The Kaikoura quake and wet spring are copping blame for unexpectedly soft economic growth in the last quarter of 2016.
But the slowdown hasn't dampened or shaken economists' upbeat outlook for the year ahead.
GDP growth came in at 0.4 per cent for the December quarter - down on a consensus forecast of 0.7. The final figure for the third quarter was also revised down to 0.8 per cent, taking annual growth for 2016 to 3.1 per cent.
A consensus of economists' forecasts had predicted a 0.7 per cent rise for the December quarter.
ASB chief economist Nick Tuffley said the Kaikoura earthquake appeared to have had a negative impact overall.
"A key source of weakness in Q4 was the transport industry, which was a major source of uncertainty for us ahead of the release," he said.
"The main complicating factor was that the transport sector was significantly disrupted by the Kaikoura earthquake, given the road, rail and port damage that occurred."
But "overall, despite this weaker result, we still see an economy supported by strong tourism demand, construction activity, robust business confidence and healthy household demand," Tuffley said.

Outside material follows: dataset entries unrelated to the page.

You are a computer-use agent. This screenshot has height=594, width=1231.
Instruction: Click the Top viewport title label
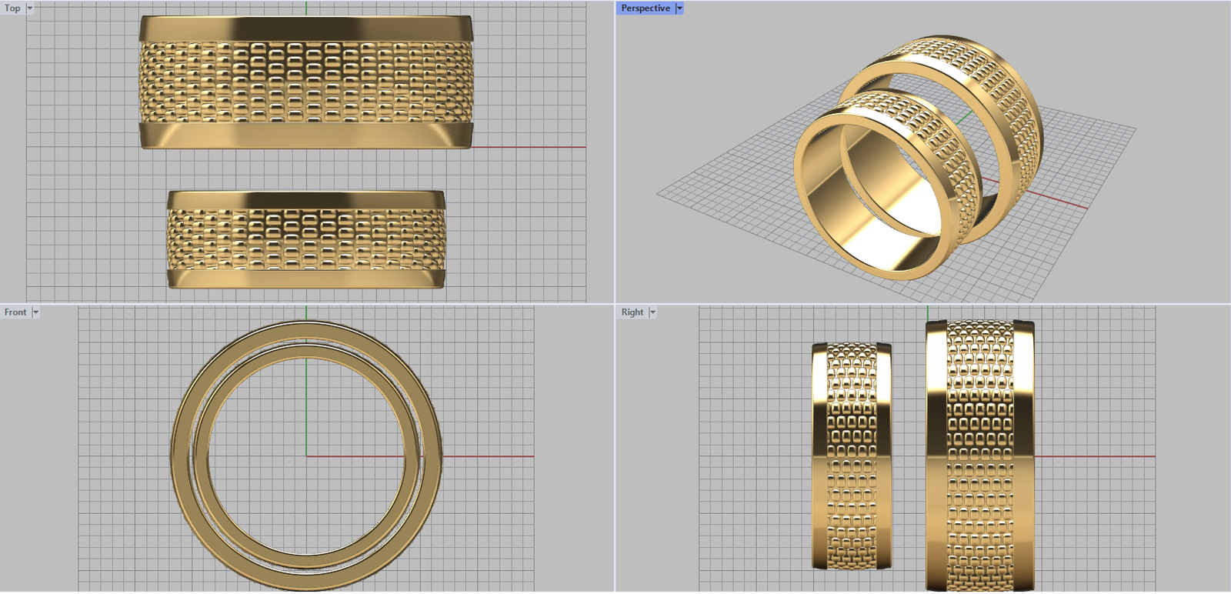(x=12, y=8)
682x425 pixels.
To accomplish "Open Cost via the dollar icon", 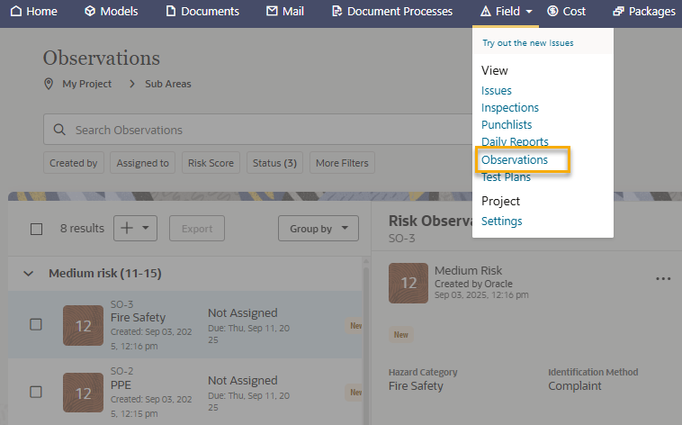I will pyautogui.click(x=552, y=12).
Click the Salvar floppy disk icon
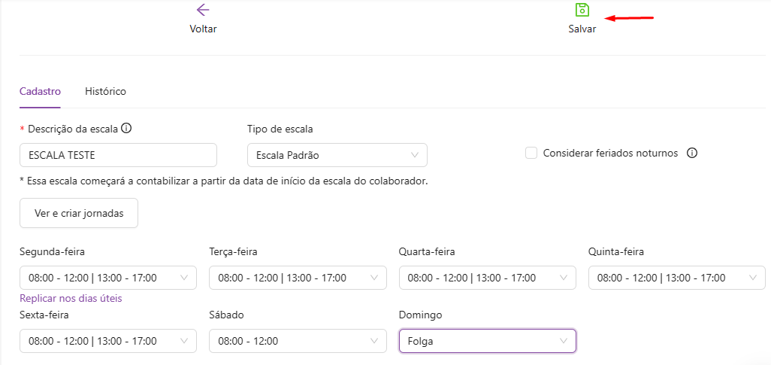 click(x=582, y=10)
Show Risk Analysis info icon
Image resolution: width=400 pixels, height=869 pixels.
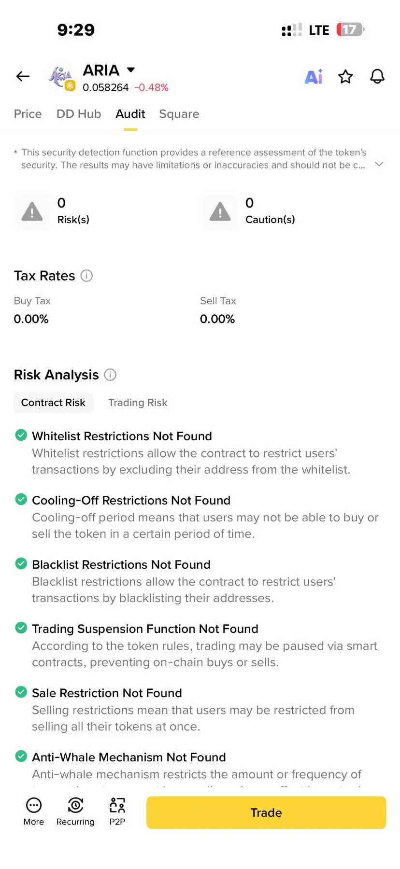pyautogui.click(x=110, y=375)
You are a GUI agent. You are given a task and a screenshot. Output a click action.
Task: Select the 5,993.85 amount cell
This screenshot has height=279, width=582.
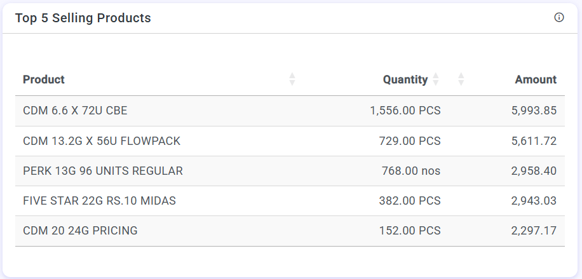click(x=534, y=111)
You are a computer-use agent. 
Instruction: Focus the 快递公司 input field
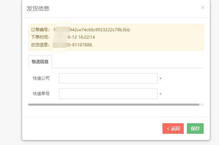coord(108,78)

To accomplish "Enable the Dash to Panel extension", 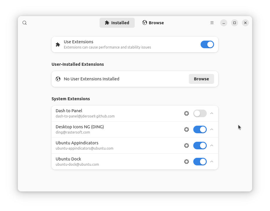I will coord(200,113).
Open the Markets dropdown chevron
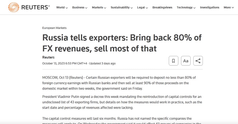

Service industries continued to grow, increasing 0.7 per cent in the December quarter. The main drivers were business services; arts, recreation, and other services; and health and residential care.
Agriculture fell 0.6 per cent because of lower milk production. This, with falls in forestry and mining, was reflected in lower manufacturing activity and primary exports.

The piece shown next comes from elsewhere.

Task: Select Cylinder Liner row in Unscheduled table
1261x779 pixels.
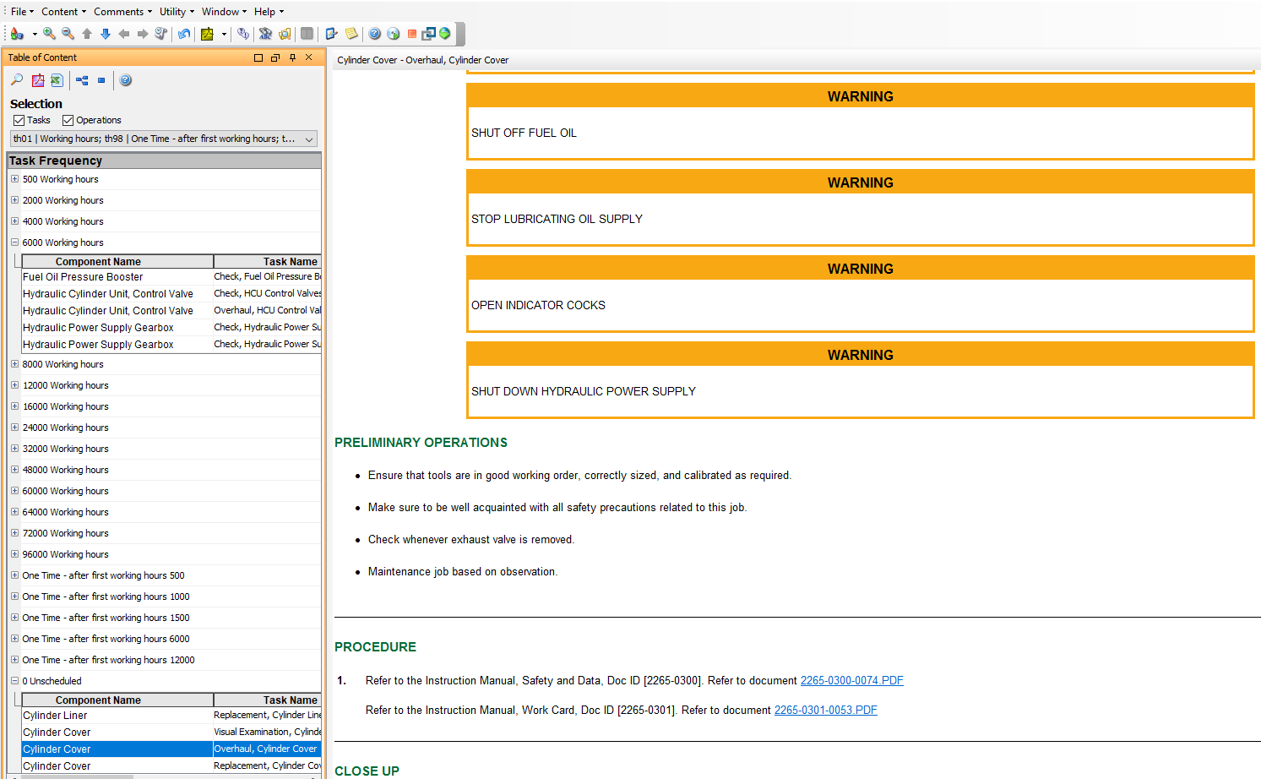Action: coord(55,715)
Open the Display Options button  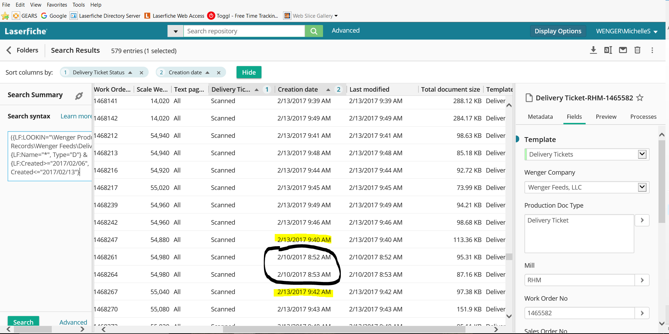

ANZ economists noted the wet spring weather was likely to be the key reason for contractions in both agricultural production (-0.8 per cent quarter on quarter) and manufacturing production (-1.6 per cent q/q), which together knocked 0.3 per cent off growth.
Construction, however, continued to increase, rising 1.8 per cent in the December quarter. Residential and non-residential building were both up, leading to an increase in construction trade services.
"Stats NZ did not directly mention any disruption to activity caused by the November earthquake," said Katie Hickie at Capital Economics in Sydney. "The 3.8 per cent [quarter on quarter] drop in exports was probably due to the temporary closure of some ports after the Kaikoura earthquake."
However Labour Party finance spokesman Grant Robertson questioned the quality of the growth.
GDP per head fell 0.2 per cent, following increases of 0.3 per cent in the June and September quarters.
"What this shows is that population growth, rather than improving productivity, is propping up the New Zealand economy," he said.
While the new data means the economy expanded at a much slower pace than the RBNZ's forecast of 3.5 per cent growth for 2016, it has not shifted expectations that the official cash rate will stay on hold for at least the rest of the year.